The name Zoe Lyons first hit my own desk when I was working in Edinburgh and reviewing a lot of Fringe shows. Her one-liner about Amy Winehouse self-harming (chances are you’ve heard it) landed her an obscene amount of coverage.

“I’d paid for PR that Edinburgh as well – I paid a lot of money and nothing could have bought me the amount of PR that joke did.”

“I did have quite a few self harmers typing away on their typewriters at me.

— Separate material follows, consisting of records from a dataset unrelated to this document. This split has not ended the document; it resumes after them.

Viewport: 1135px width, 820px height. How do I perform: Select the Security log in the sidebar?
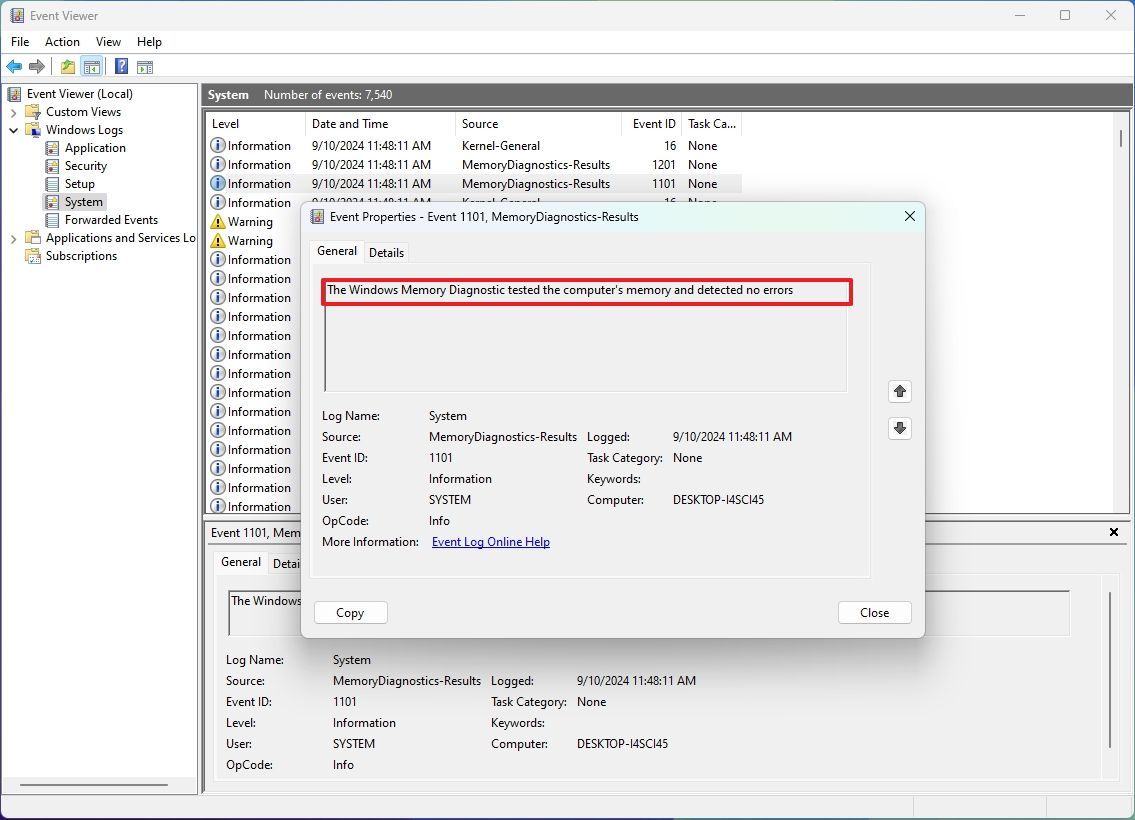click(88, 165)
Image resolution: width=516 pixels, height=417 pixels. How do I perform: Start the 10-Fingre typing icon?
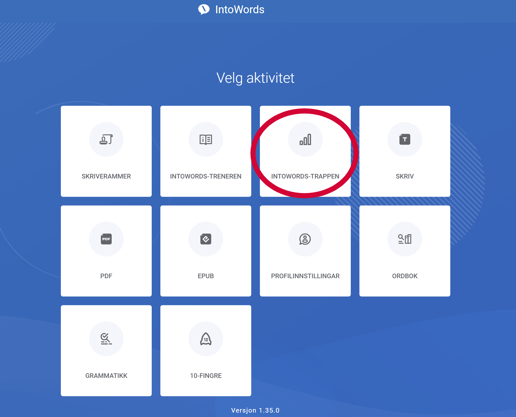pos(206,339)
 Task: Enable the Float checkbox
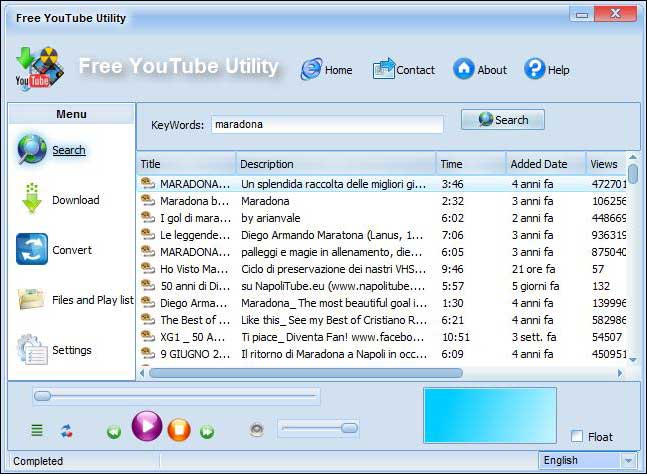pyautogui.click(x=577, y=436)
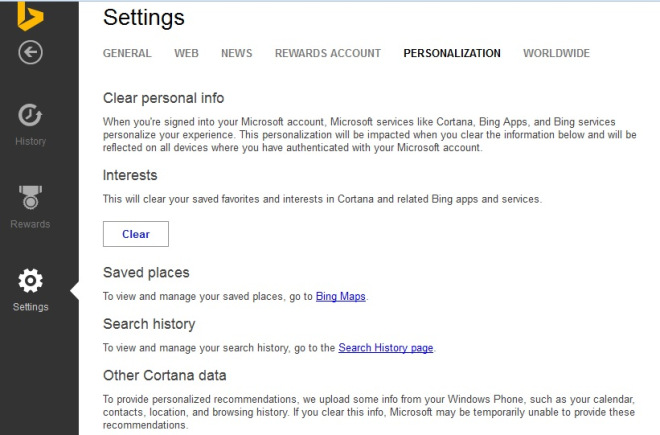Viewport: 660px width, 435px height.
Task: Switch to the WORLDWIDE tab
Action: 556,53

I got quite a few angry emails and you’re obviously doing something right if you get a few angry emails.”

Her joke evoked wrath in feminist Germaine Greer who chastised Lyons ‘astonishingly vicious’ attack on a woman.

“She described me in the same sentence as Joan Rivers so I’m taking it as a massive compliment.”
“She (Winehouse) was in the press a lot, she really annoyed me; it was a joke about a popular culture figure – that’s all it was.

“It’s a bit sad that as a feminist you see women as so weak they can’t take a joke.”

As a gay woman whose most noted joke is an attack on a female pop icon – and now at least in these quarters, a fantastically witty retort to a Germaine Greer rebuke – Lyons admits that stereotype would see her more onside as some sort of angry man-hater; but she’s just so hard to place.

Tattoos, muscles and a rasping voice wrap a schizophrenic sense of identity which has been constructed all over the show. The package should, in all honesty, lend itself to derision and divisiveness – not belie someone who brings the audience together on her terms.

The former would be too easy and Zoe Lyons has travelled this road the hard way.